----- RECORDS PROVIDED

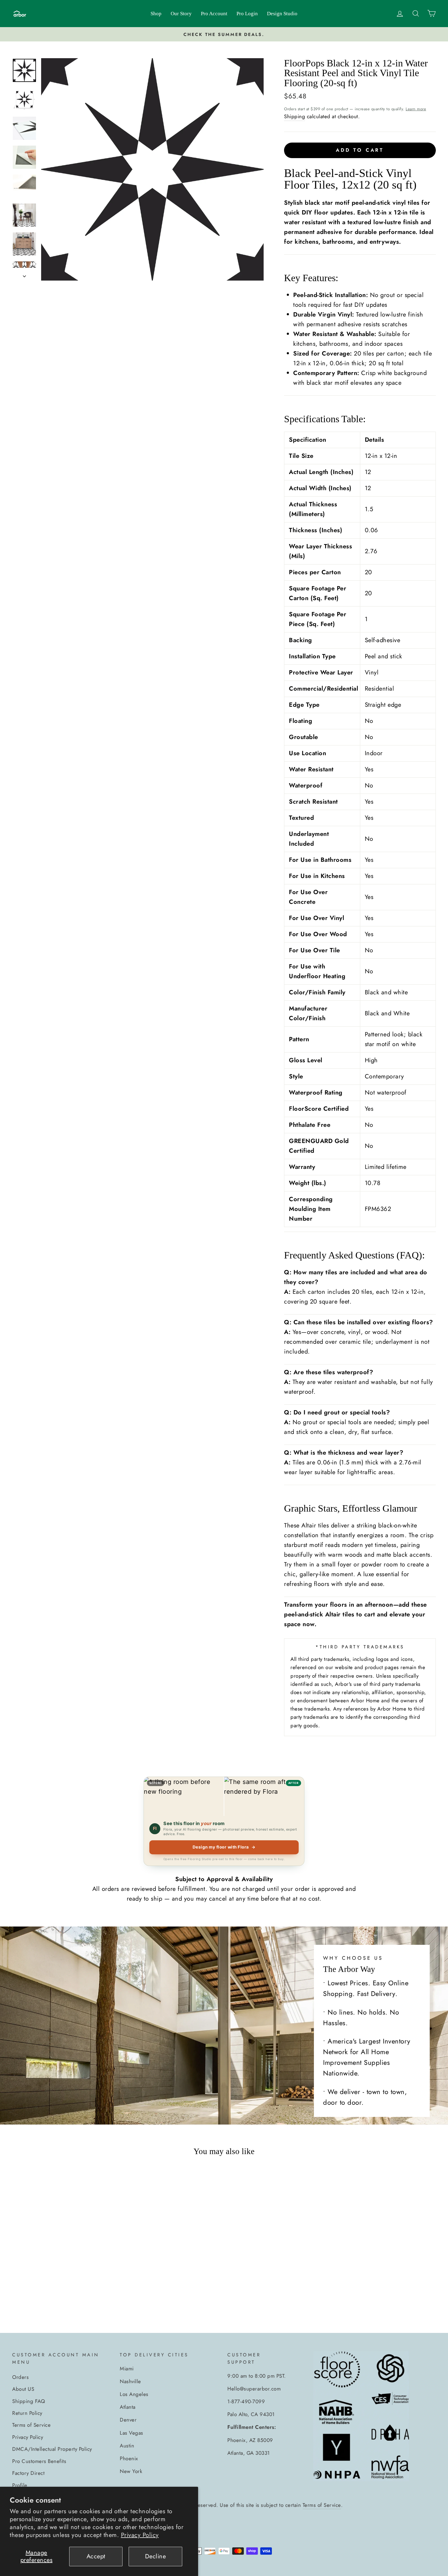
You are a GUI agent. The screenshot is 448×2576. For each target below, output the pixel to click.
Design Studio (282, 13)
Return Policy (27, 2413)
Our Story (181, 13)
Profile (19, 2485)
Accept (96, 2556)
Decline (155, 2556)
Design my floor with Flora (224, 1847)
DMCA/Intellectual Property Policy (52, 2449)
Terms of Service (31, 2425)
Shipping (294, 116)
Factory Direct (28, 2473)
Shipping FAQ (28, 2401)
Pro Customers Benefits (39, 2461)
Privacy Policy (140, 2535)
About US (23, 2389)
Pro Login (247, 13)
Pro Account (214, 13)
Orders (20, 2377)
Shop (156, 13)
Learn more (416, 109)
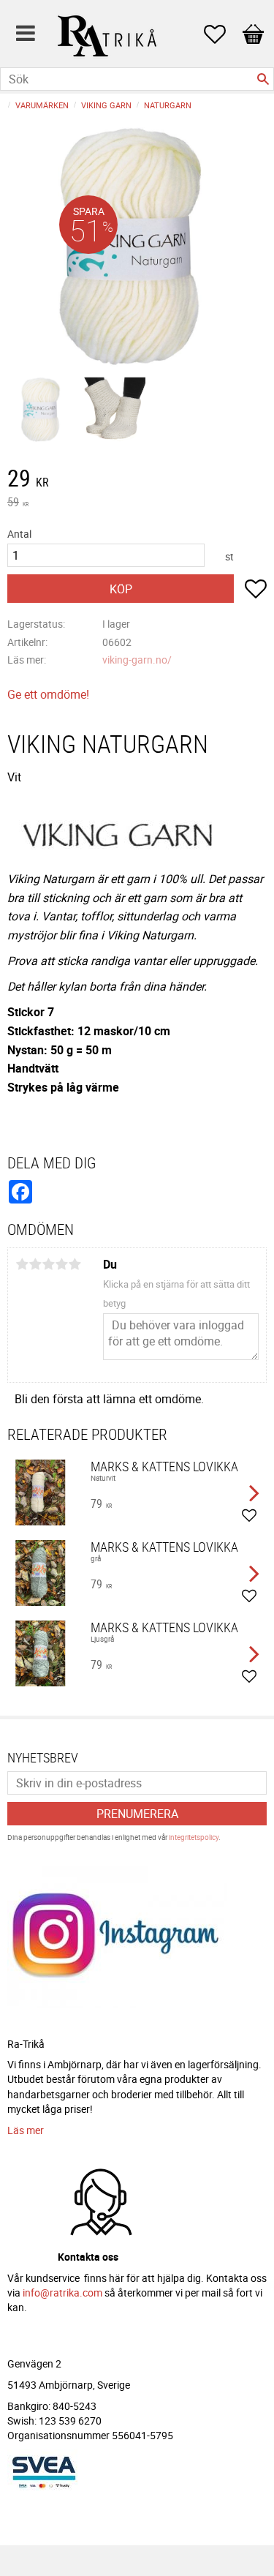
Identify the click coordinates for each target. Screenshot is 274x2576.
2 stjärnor (35, 1264)
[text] (137, 480)
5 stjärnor (74, 1264)
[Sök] (263, 79)
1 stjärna (21, 1264)
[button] (222, 34)
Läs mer (25, 2130)
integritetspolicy (193, 1837)
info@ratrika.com (62, 2292)
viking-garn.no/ (137, 659)
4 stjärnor (61, 1264)
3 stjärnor (48, 1264)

----------

From the entries above, copy each line holding "click".

You are a GUI agent. The screenshot is 448×2576. For each target below, output the pixel to click.
Identify the click coordinates for each target. Screenshot is 274x2576.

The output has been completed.